Off all the states to spill oil upon, California was probably the fiftieth best in terms of avoiding political drama. Unfortunately, that is where Amplify Energy (AMPY) had a recent oil spill. As facts emerged that the spill was the fault of an anchor drag and not the pipeline company (and as commodity prices spiked) the share price doubled. But if they can get the pipeline back online this year, the share price should double again. It is actually a very good investment, but another was to practically maximize short-term pain and humiliation as politicians attack the company and try to delay regulatory approval while commodity prices have time to cool off. It will get noisy and volatile. This one could be bait for angry anonymous internet trolls to come after me (I’m pretty safe when it comes to a boss or excessive leverage but less so when it comes to an audience). But with or without the Beta pipeline coming back, Amplify offers amazing exposure to energy commodities. They can roll off hedges, make enough money to completely pay off their debt, and monetize assets within the next year. If they do, their stock is worth at least $15 per share. This is not ESG. It is not green energy. They spilled oil on Huntington Beach, California. And if it is a disaster, it will look, in hindsight, like an obvious one. Virtually everyone (but me) will have known and they will all remind me.

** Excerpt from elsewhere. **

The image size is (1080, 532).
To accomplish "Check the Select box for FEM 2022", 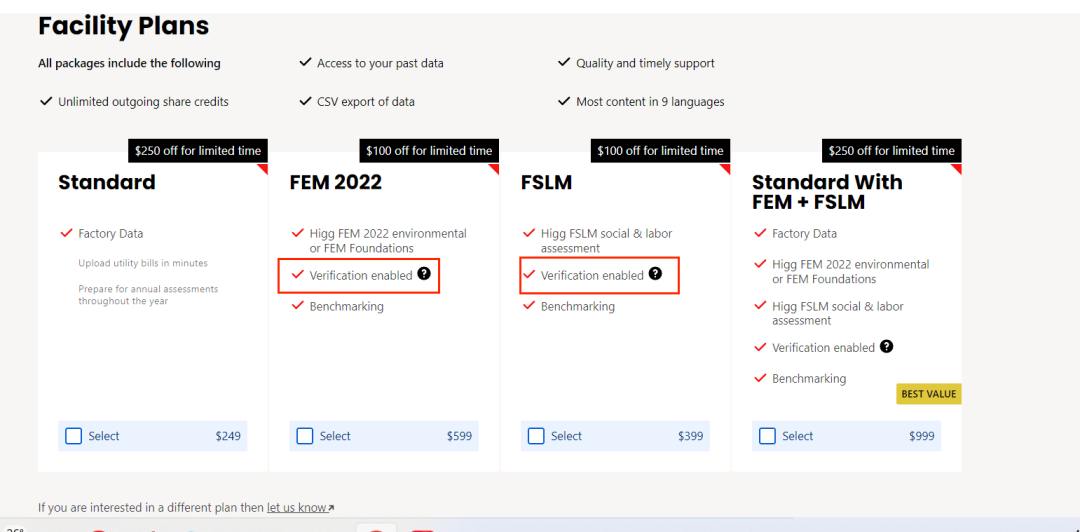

Franchise Group and Kohl’s

Franchise Group (FRG) is in talks to buy Kohl’s (KSS). I own both. Everyone else appears to have walked away from Kohl’s. We are in a weak equity and credit market, retail has been a dumpster fire this year, and unlike Twitter, there is no definitive agreement. Potential buyers can walk and all but one have. The three weeks of exclusivity wraps up within a few days, after which the last buyer might walk causing the target to plummet. It is completely obvious to almost everyone but me. But given all that, the market appears to have overreacted. They could get the deal done at the originally contemplated $60 per share, they could take into account the intervening market conditions and renegotiate something in the $50s (I’m on both sides of this, so have complicated incentives). Or Kohl’s shareholders could replace the board and re-auction the company next year in what could be a more benign market environment. In any event, if you have enough time and are willing to look stupid for a while, both this buyer and seller are extremely interesting today. Oh, and FRG’s CEO is a deal genius who has repeatedly bought things that no one else understood, refinanced them, took out more cash than he put in, then freerolled their rebounds. That has made him pretty rich. But Kohl’s is on a scale that could make him very rich. I bet on him a long time ago at a much lower price, but am still happy with that bet today. KSS is worth at least $55 per share to FRG, and FRG is worth at least $60 per share with or without it.

Conclusion

There is a tension between maximizing certainty and expected value. Want some certainty? Warren Buffett’s Berkshire Hathaway (BRK.A) (BRK.B) will close their acquisition of Alleghany (Y) and Mr. Buffett won’t post any crazy tweets about it. But holders will get paid a yield of 5% while Twitter holders could get paid a yield of over 50%. Berkshire holding Occidental Petroleum (OXY) is a sensible way to get some energy exposure without embarrassment (I actually own and like their OXY.WS warrants) but without anywhere near the upside as Amplify. And staying completely away from retail this year is a way to not incense your boss, readers, or margin clerk. But if no one is looking at what you do with your own money and it’s money that you can afford to lose and don’t need anytime soon, the above ideas with highly uncertain outcomes have highly positive expected values.

TL; DR

If you don’t have a boss, audience or leverage: buy TWTR, AMPY, FRG, and KSS. If you do and if you’re reading this on paper, burn it. If you’re reading on a desktop, close the tab. If you’re on your phone, then hurl it into the inky black waters off of Huntington Beach. These are messy situations with near certainties to offer opportunities to panic out of them lower. If you have to sell if they collapse, then don’t buy them.